Just because some Wundersmiths of old had used their talents for evil, it didn’t mean Morrigan would. You’re not Mathilde Lachance, she told herself repeatedly. You’re not Ezra Squall.
“Up with the sun where the winds are warming.”
Morrigan was a Wundersmith too. And she would decide what that meant. Nobody else.
“Where are you going, o daughter of night?”
A thread of light danced through her fingers. She smiled.
“Deep down below where the pale things bite.”
Morrigan left the Whingeing Woods for Proudfoot House at a pace that made Professor Onstald look like a cheetahwun. She was deeply reluctant to leave the solitude of her Nocturne practice, and especially to spend another Decoding Nevermoor lesson in the company of people who mostly resented her.
She’d never actually skipped a class before. But in that moment, standing on the steps of Proudfoot House, all she wanted to do was turn and run again. Down the dead fireblossom-lined drive, out the gates, and all the way home to the Deucalion.

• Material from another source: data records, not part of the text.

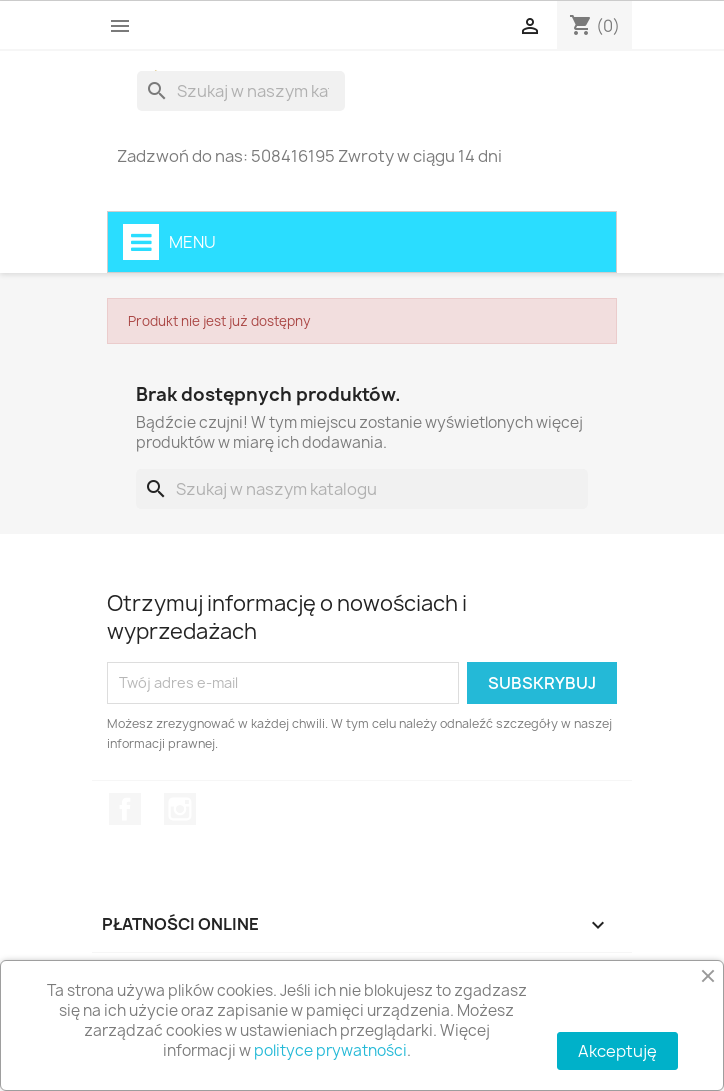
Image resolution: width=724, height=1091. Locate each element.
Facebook (125, 809)
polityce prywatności (330, 1050)
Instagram (180, 809)
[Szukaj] (241, 91)
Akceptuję (617, 1051)
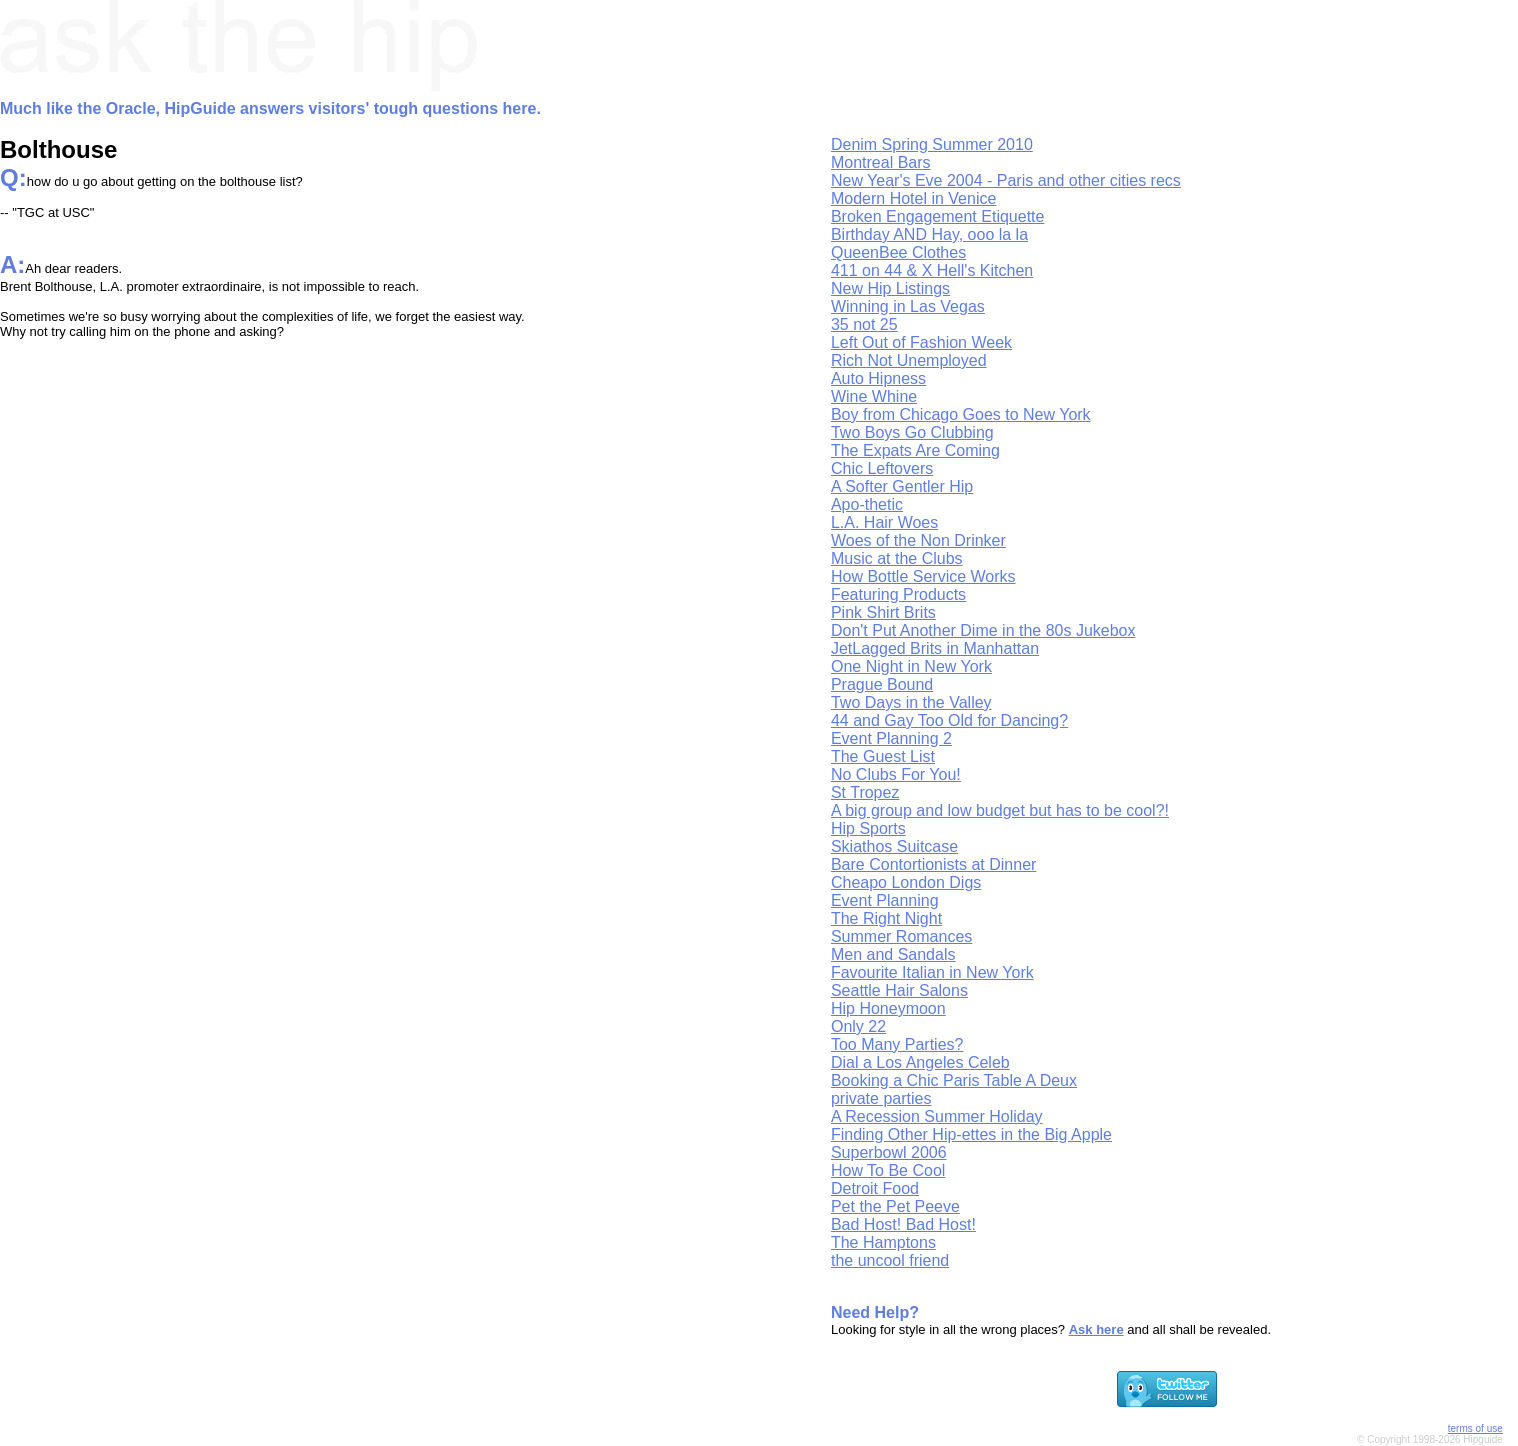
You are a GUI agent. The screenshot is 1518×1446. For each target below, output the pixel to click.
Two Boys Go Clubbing (912, 432)
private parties (881, 1098)
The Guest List (883, 756)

In this imaginary scenario, nobody would question her early arrival home. Martha would be waiting with a tray of Morrigan’s favorite teatime treats. The Smoking Parlor would pour out her new favorite seasonal scent from its walls (clean cozy pullover: for maximum autumnal comfort and well-being). And most importantly, Jupiter would be there, back from his latest expedition after two weeks away. He would listen patiently to the news of Squall and the museum and Morrigan’s mastery of Nocturne and her exam failure, and he wouldn’t be cross or worried or disappointed at all, and everything would be fine.